Dissy- sorry you're going through such a hard time. Hopefully they can find the source of the pain to help relieve some of your stress
 
I get nausea but it's definately linked to the heartburn/ indegestion I get ALL the time
 
Oh Dissy, I'm so sorry. I feel bad about my gripes now, hang in there it'll get better. I wish I could say something else to make you feel better. hugs. I hope they find that source of the pain and fix it, would a warm bath help?
 
Dissy, so sorry to hear about what you are going through. I hope they can resolve this pain issue for you, and that work will be understanding. :hugs:
 
I wish I had a bathtub large enough to sit in! The antibiotics have kicked in a bit today - in any case, I am feeling a little better after ranting and raving!
 
Braxton hicks randomly! Hopefully baby decides to show up before the scheduled delivery date.
 
So just stopping by, no babies yet? Lol. Next Friday I get my cs date.
 
So just stopping by, no babies yet? Lol. Next Friday I get my cs date.

Arrrghh... scary that this is such a real possibility!!

Sorry that you have been having such a tough time Dissy :hugs:

My little one started school this week which has been lovely but also rather stressful! I will be so glad when my maternity leave starts so that I can do the daily school runs and get more involved! :)
 
I seem to have these big hopes and dreams for my maternity leave...LOL. Not sure how that's all going to work out. I cannot for the life of me remember being at all productive in my leave with my first - which granted, was only 8 weeks. But still. I have big plans (I can finally get my craft room organized!) but I'm doubtful that'll be the case. We shall see!
 
I start mine October 17th. Two weeks earlier than I wanted.

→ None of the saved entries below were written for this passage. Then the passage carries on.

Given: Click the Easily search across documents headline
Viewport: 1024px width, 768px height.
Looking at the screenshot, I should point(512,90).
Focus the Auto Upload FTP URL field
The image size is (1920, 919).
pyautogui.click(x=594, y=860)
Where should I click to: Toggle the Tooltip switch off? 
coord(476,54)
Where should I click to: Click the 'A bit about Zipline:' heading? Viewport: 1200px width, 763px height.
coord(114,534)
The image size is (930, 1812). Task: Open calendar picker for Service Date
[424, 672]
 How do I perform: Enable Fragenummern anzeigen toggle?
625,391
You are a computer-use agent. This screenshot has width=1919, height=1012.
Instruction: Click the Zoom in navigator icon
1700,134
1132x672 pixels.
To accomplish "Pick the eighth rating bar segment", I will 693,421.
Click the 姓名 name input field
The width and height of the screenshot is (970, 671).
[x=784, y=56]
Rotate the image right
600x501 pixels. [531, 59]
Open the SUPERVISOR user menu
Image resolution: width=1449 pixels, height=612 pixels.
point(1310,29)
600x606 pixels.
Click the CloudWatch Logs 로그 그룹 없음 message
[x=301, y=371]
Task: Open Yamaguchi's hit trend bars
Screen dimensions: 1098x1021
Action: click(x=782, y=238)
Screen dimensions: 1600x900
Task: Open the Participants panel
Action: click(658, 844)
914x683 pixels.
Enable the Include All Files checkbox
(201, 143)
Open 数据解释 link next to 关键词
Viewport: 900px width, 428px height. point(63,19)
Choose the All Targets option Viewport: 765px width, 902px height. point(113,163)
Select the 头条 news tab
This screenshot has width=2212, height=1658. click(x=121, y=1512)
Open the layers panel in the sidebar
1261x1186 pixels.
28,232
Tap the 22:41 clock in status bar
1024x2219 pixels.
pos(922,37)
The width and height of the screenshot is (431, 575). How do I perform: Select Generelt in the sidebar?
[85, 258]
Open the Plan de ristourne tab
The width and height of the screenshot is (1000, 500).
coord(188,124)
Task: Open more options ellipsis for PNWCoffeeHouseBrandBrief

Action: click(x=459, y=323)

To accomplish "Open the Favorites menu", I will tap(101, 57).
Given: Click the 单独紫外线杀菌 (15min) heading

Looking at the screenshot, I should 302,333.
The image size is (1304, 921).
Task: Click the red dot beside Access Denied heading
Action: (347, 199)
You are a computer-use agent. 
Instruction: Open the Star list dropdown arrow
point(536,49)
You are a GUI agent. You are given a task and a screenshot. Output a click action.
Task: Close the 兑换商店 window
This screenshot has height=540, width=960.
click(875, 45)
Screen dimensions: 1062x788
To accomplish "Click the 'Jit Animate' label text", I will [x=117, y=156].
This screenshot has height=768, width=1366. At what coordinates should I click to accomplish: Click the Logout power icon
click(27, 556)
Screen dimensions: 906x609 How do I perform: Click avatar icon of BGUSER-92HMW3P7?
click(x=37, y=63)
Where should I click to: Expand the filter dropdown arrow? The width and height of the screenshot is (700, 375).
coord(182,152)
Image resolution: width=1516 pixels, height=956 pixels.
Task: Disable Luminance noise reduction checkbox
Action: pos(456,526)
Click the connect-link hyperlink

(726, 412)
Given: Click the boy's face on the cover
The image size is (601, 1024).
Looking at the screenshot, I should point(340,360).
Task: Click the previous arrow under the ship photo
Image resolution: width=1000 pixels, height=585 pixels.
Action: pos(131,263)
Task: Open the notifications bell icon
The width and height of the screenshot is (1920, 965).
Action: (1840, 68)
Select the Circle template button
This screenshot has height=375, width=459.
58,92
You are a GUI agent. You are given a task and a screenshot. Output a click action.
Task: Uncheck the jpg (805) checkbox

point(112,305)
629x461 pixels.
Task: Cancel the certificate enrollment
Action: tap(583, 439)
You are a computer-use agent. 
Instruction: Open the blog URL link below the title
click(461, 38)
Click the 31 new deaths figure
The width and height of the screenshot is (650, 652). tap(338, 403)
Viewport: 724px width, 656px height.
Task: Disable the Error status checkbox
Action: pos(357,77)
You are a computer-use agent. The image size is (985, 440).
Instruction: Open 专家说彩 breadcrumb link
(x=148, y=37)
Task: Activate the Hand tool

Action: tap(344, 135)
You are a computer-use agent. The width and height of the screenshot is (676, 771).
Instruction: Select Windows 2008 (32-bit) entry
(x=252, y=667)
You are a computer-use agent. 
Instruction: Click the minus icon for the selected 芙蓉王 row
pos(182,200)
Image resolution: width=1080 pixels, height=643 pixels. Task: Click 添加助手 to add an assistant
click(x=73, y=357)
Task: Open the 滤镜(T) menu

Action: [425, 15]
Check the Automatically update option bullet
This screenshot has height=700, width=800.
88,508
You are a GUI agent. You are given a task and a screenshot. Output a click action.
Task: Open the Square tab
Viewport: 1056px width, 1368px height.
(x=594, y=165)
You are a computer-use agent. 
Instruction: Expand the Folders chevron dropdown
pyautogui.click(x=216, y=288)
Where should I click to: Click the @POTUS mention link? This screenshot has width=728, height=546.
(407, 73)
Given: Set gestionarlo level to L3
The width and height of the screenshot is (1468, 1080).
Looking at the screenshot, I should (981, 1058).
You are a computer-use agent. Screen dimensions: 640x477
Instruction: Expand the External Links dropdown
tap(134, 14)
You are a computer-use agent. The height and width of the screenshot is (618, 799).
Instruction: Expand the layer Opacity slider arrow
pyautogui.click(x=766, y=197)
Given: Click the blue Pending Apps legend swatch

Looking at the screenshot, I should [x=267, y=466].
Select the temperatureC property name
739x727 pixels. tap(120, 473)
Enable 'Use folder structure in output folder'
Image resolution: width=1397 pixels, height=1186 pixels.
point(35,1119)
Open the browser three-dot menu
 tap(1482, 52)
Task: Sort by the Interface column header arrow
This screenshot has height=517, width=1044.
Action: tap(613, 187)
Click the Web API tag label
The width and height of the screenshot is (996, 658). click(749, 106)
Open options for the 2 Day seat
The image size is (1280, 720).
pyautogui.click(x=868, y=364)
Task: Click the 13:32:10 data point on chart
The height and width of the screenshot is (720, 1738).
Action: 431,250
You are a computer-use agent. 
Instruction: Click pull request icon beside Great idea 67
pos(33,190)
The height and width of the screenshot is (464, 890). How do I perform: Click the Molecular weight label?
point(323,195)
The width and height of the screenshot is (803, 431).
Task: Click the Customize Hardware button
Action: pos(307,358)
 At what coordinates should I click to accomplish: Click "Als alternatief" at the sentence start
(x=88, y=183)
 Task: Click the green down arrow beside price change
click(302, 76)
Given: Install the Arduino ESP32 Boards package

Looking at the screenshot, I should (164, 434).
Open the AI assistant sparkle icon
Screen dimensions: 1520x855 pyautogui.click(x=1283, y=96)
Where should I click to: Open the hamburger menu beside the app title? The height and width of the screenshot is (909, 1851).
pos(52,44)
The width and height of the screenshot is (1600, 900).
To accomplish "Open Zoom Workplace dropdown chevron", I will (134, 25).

Mind you here in Canada we get a full year. But that means I will have to go back to work before Olivia turns one, which I'm not too thrilled about. I don't know how you ladies manage doing it for only 6-8 weeks. That's like a blink and you're back to work.
 
I'm super lucky with the timing of this pregnancy that I finished work in June! I'm a teacher so I had the summer off and I didn't go back since I'm planning on being a SAHM. I don't know how all of you ladies are doing it...I'm so exhausted by the end of the day
 
I'll be working right up until the baby is born, then I get 8 weeks off before I'm back to work. I would LOVE to have a whole year off!! I am so jealous of countries that have maternity leave (technically ours isn't maternity leave, it's just short term disability to recover from the birth, and some people don't even get that.)

My bump has grown to the point that it's a bit uncomfortable now! The skin feels so tight, especially after I eat, and I can't really bend forward without it getting in the way. Baby likes to push his feet up into my ribs/diaphragm, too, so that makes it extra interesting! I'm enjoying being pregnant, though. Not in any rush to get him out!
 
I am reminded every weekend how I am SO not cut out to be a SAHM :)
8 weeks was tough for me with my first, but I was also super ready to get back into a good routine. I thrive off of routine, as does my girl.

I'm lucky that I'll be primarily working from home until Reese is 6 months. My mom will be watching her (at her house, 10 minutes away from us). I am going "back" to work at 3 weeks pp, but it's only 1 "day" a week, it'll be entirely from home, and no one knows I'm doing it except for my boss. I'm not required to, nobody asked, but I'm doing it because I can do it on my own schedule (so it can happen at 2am in the middle of a feeding!), and it'll help me not be too behind when I get back from leave. At 8 weeks I'll be going back PT, fully from home. At 12 weeks, I'll be full time, but working from home 3 days a week and back in the office 2 days a week. It's actually working out really well for me, and since I've got my older girl in daycare, it'll be a good motivation for me to really get us on a good family routine. I'm kind of excited about it.

Not excited that I'm still short-handed at work (I had to fire one of my employees a month ago), and I have 8 weeks to interview/hire/train a new person. I don't want to go into my leave feeling like I'm leaving my team in a lurch, and it kills me that I can't plan better for this. Blech.

Oh well. 31 weeks today. Yay, 9 more to go!